The first deep-learning models for object recognition were based on supervised learning with a massive number of labeled images. For example, an image of a cat comes with the digital label “cat”. In this way, the system learns the relationship between the word and the image.
With the advent and success of the Transformer architecture in language processing, researchers began to successfully apply Transformers and self-supervised learning to computer vision.
Only training with labeled images became obsolete: Like text models, image models learned from large amounts of unstructured data. Google’s Vision Transformer was one of the first architectures to reach the level of older, supervised models.
Reinforcement learning can improve pre-trained AI models
Following the release of the large language model GPT-2, OpenAI began to experiment with training language models using reinforcement learning with human feedback (RLHF). This is because large, pre-trained language models, while extremely versatile, are difficult to control – a fact that Microsoft is currently experiencing with its Bing chatbot.
RLHF, on the other hand, uses reward signals to teach a large language model which text generations are desirable and which are incorrect or undesirable. As ChatGPT shows, this results in a more aligned model and appears to have a positive effect on the overall performance of the system.

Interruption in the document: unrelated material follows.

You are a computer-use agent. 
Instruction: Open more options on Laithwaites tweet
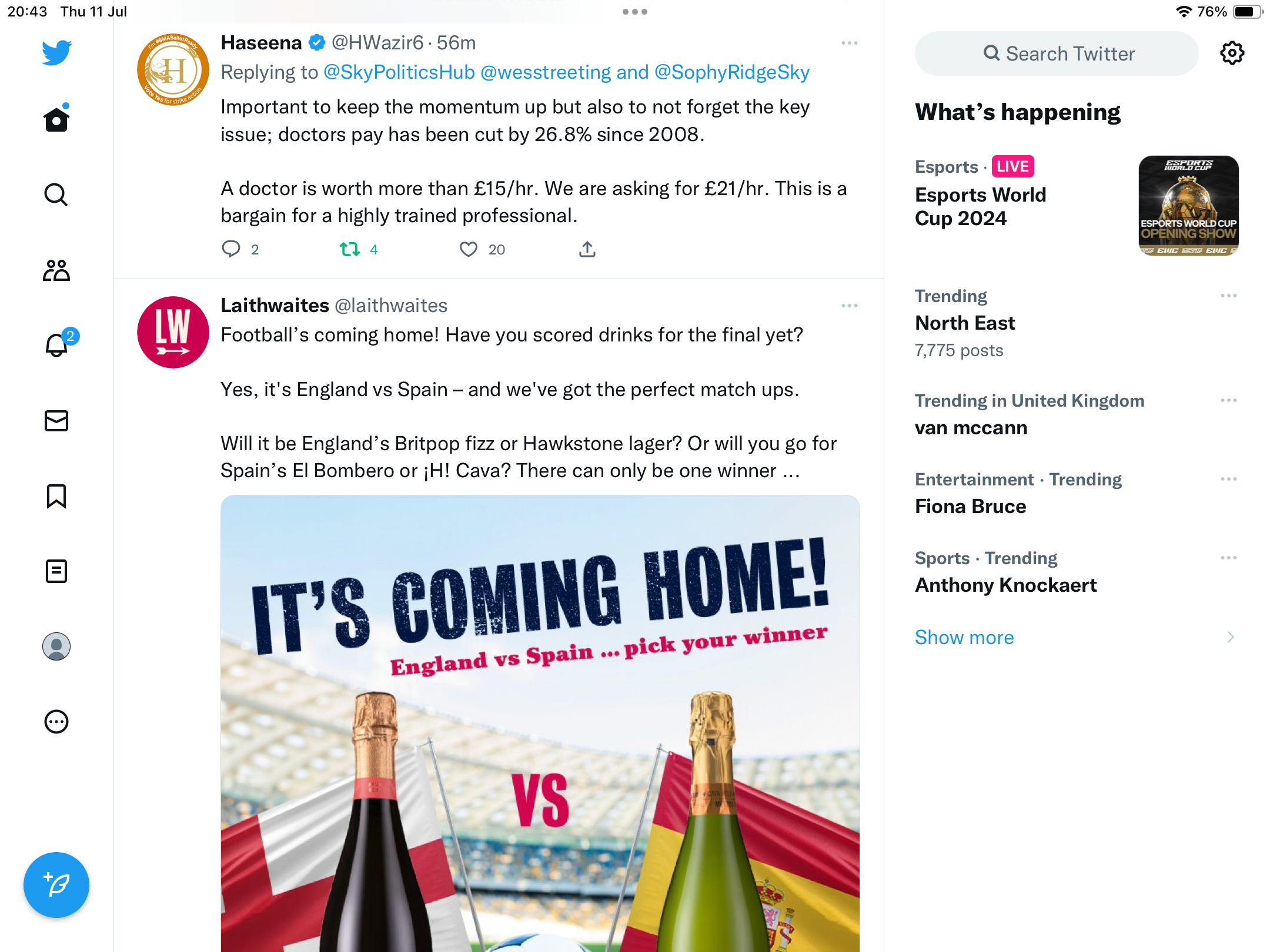(849, 306)

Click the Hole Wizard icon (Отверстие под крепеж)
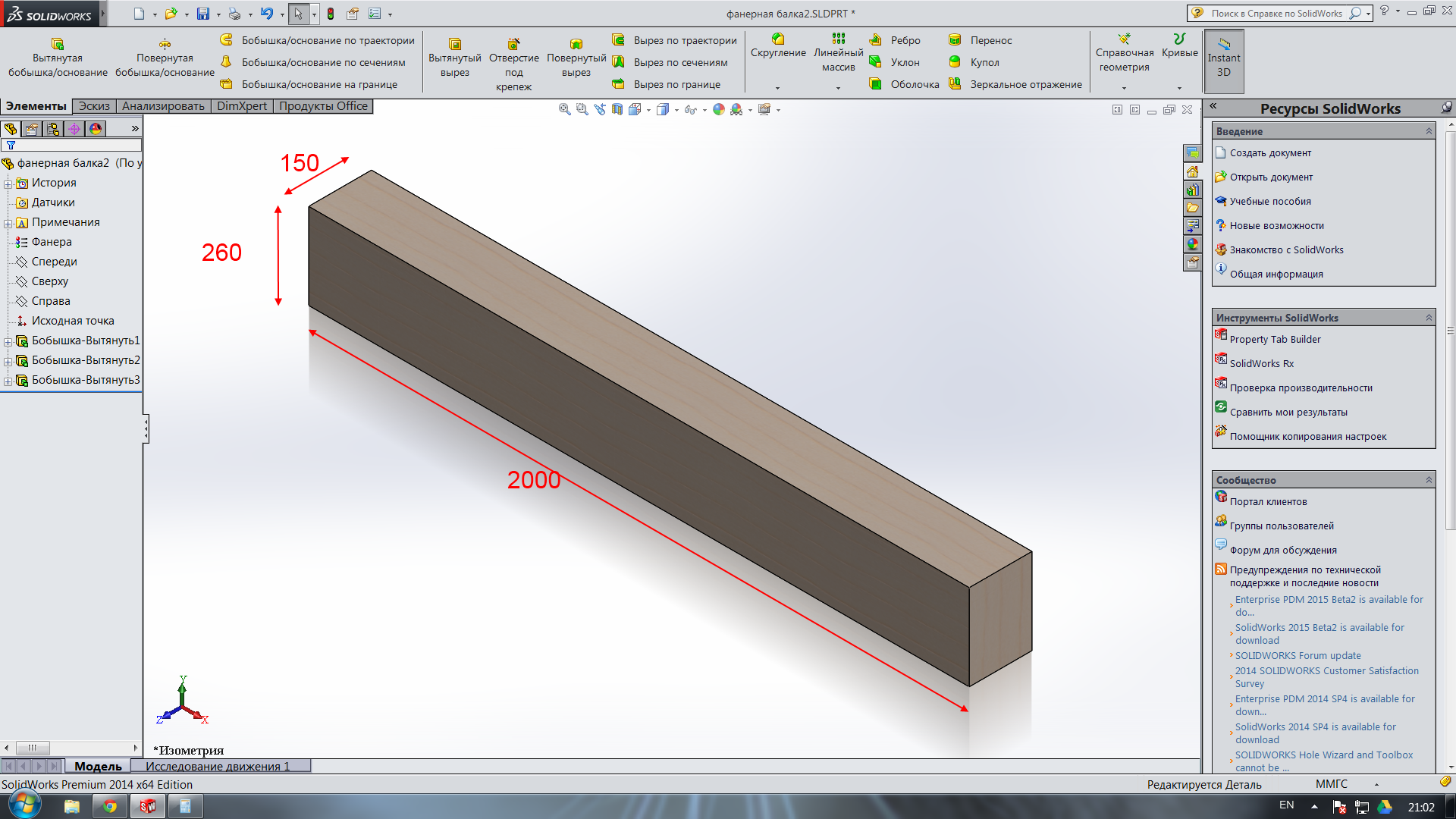click(x=513, y=44)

Google researchers have now taken this finding and tested whether computer vision models can also benefit from reinforcement learning (RL) with reward signals. The team trained several vision transformer models and then used a simple reinforcement learning algorithm to optimize them for specific tasks such as object recognition, panoptic segmentation or image coloring.
Computer vision models also benefit from reward signals
The team shows that the object recognition and panoptic segmentation models improved with RL are on par with models specialized for these tasks. The colorization model also performs better thanks to RL.
As a proof-of-concept study, Google’s work shows that finetuning computer vision models via reinforcement learning works similarly to natural language processing, and can lead to better models.
The next step would be to combine these reward signals with human feedback – as is the case with ChatGPT. The researchers see this as a promising area of research and would like to apply RLHF in computer vision to challenging tasks such as tuning scene understanding outputs for robot grasping. Here, RLHF could enable better perception models and raise the probability of a successful grasp.